# WORK INSTRUCTIONS
Pull every line with "agent" from the material.

# INPUT DATA
=-=-=

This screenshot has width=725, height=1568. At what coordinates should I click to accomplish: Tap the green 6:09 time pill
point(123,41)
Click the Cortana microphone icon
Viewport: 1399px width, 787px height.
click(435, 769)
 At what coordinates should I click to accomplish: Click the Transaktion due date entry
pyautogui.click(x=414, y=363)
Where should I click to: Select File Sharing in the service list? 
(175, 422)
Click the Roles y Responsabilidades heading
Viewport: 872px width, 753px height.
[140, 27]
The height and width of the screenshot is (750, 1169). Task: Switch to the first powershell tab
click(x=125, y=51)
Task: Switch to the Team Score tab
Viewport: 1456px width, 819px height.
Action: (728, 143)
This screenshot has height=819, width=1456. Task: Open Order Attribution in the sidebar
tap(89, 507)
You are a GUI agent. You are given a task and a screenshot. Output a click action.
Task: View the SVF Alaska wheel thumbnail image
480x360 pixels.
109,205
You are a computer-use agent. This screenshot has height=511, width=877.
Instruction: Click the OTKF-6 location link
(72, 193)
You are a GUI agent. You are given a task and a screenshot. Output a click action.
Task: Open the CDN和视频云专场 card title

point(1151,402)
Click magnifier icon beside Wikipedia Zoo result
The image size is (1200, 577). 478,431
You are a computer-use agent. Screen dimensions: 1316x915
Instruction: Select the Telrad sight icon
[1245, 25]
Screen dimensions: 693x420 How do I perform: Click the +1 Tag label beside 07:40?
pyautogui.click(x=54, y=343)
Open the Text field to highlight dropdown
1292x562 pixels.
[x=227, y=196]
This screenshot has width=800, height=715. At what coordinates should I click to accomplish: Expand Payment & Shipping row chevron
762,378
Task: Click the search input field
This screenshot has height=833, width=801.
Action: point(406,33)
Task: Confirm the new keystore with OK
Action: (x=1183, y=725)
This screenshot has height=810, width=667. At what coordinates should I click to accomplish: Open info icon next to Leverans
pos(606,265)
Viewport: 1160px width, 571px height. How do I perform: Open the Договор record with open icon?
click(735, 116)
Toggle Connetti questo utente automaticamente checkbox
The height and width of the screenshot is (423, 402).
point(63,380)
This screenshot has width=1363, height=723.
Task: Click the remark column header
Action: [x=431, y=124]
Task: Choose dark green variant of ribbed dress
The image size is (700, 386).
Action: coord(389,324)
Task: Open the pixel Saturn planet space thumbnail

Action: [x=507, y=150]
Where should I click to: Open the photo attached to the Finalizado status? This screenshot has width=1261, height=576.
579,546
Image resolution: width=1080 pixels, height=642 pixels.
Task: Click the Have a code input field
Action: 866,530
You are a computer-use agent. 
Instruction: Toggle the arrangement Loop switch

=-=-=

# FINAL ANSWER
You are a GUI agent. You are given a task and a screenshot. Output a click action.
You are a computer-use agent. This screenshot has height=511, width=877.
You are a GUI agent. You are given a task and a screenshot. Output a click action.
You are a computer-use agent. Screen dimensions: 1316x915
You are a computer-use agent. 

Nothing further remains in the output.